La herencia no es desdeñable porque deja la economía en recuperación y el partido con el pulso débil pero ordenado

JUAN CARLOS VILORIA

Mariano Rajoy Brey ha sido Rajoy hasta el final. Fiel a sí mismo y fiel a un estilo del que no se ha apartado ni en los momentos más adversos de su larga carrera política. Aferrado al sentido común que ha sido su divisa. El sentido común aconsejaba ahora dejar el liderazgo al frente del Partido Popular porque la fatiga de materiales no le permitiría un nuevo asalto a la Moncloa. Y la derrota ante Pedro Sánchez en la moción de censura había confirmado ante los suyos que el jefe había perdido músculo, reflejos y capital político. Él también lo sabía. Un poco tarde, pero lo sabía.

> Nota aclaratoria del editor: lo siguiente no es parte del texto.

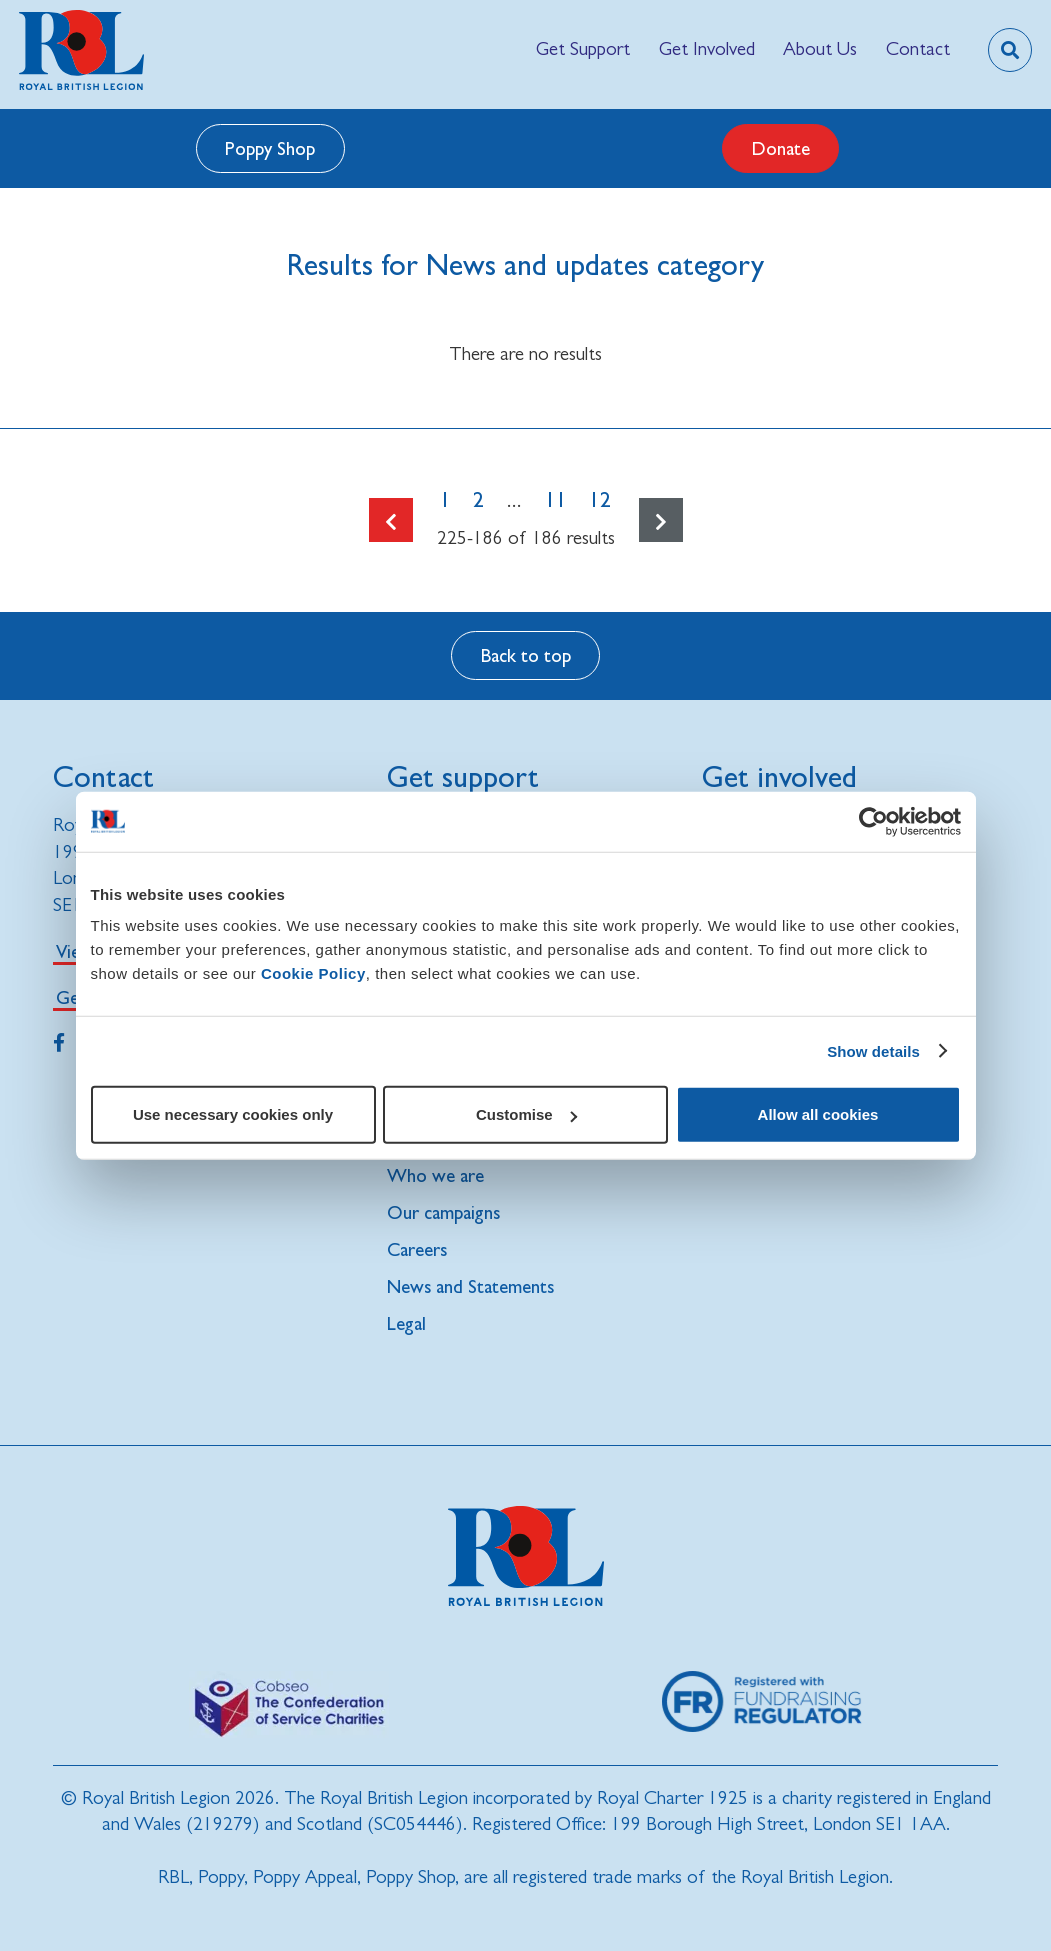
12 (600, 499)
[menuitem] (583, 49)
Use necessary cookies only (233, 1114)
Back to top (526, 655)
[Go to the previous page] (391, 520)
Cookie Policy (313, 973)
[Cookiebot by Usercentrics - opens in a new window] (873, 821)
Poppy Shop (270, 148)
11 (556, 499)
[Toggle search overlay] (1010, 50)
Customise (526, 1114)
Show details (873, 1050)
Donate (781, 148)
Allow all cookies (818, 1114)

Y no se lo ha pensado dos veces. Ha dicho adiós. Pero el sentido común, el ser previsible, el perfil bajo ideológicamente hablando, la mínima gesticulación, el manejo de los tiempos siempre a favor de reloj, también ha sido paradójicamente su punto débil. Porque le ha impedido adaptarse a una sociedad cambiante desde el momento en que el tsunami de la crisis movió el suelo bajo los pies de la clase media nacional. El sentido común también le impidió cortar en seco el gallinero de dirigentes subidos al tigre de la comisión y la financiación irregular el partido. Ese mirar por encima de las gafas y relativizar el problema de la corrupción con la coartada de que «solo son unos cuantos» no le dejó ver que se preparaba un cóctel políticamente letal.

El goteo de imputaciones no hizo más que añadir combustible a la bomba que había dejado en la Puerta del Sol el movimiento de los indignados. Y la cascada de desahucios metió el miedo en el cuerpo de la antigua clase media que empezó a buscar angustiosamente un chivo expiatorio para sus males. Obstinado en que su receta de recuperar el empleo perdido en la crisis sería el mejor remedio para el desgaste de un PP que ganaba elecciones pero perdía cuota electoral, se olvidó, emocionalmente hablando, de la gente.

Se va en estos últimos días de la primavera borrascosa el presidente menos mediático de la democracia. Su buena dialéctica parlamentaria no podía ocultar su incapacidad para la empatía con el pueblo llano. La cámara no le quería y él tampoco quería a la cámara. Y en una democracia mediática mantenerse con ese lastre en la Moncloa ha sido de un mérito descomunal. El éxito de 2016 recuperando la presidencia con el apoyo de Ciudadanos y la abstención de una parte del PSOE después de tener que repetir las elecciones, fue uno de sus mayores logros y, probablemente, le hizo confiarse y no afrontar la asignatura que tenía pendiente: refundar el partido y soltar lastre.

Ese 'tancredismo' le ha permitido mantenerse en la política española, tan agitada, durante treinta años. Y para guinda de su carrera el desafío independentista. No lo ha tenido fácil 'don Tancredo'. Y, pese a todo, la herencia que deja no es desdeñable porque la economía española está en pleno esfuerzo de recuperación y el partido, aunque con el pulso muy débil, está ordenado. Falto de liderazgo alternativo y de ideas renovadoras, pero cohesionado.

Probablemente Rajoy tenga la tentación de apostar por Núñez Feijóo como relevo y sugerirle que a las dos lideresas enfrentadas, Dolores de Cospedal y Soraya Sáenz de Santamaría, les mantenga en la cúspide de la pirámide. No creo que sea buena idea. Feijóo, un solvente político periférico, es más de lo mismo. Y lo que el PP necesita precisamente no es otro Rajoy sino alguien que revolucione el centro derecha y apunte al futuro. Un poco menos de sentido común y algo más de innovación y modernidad.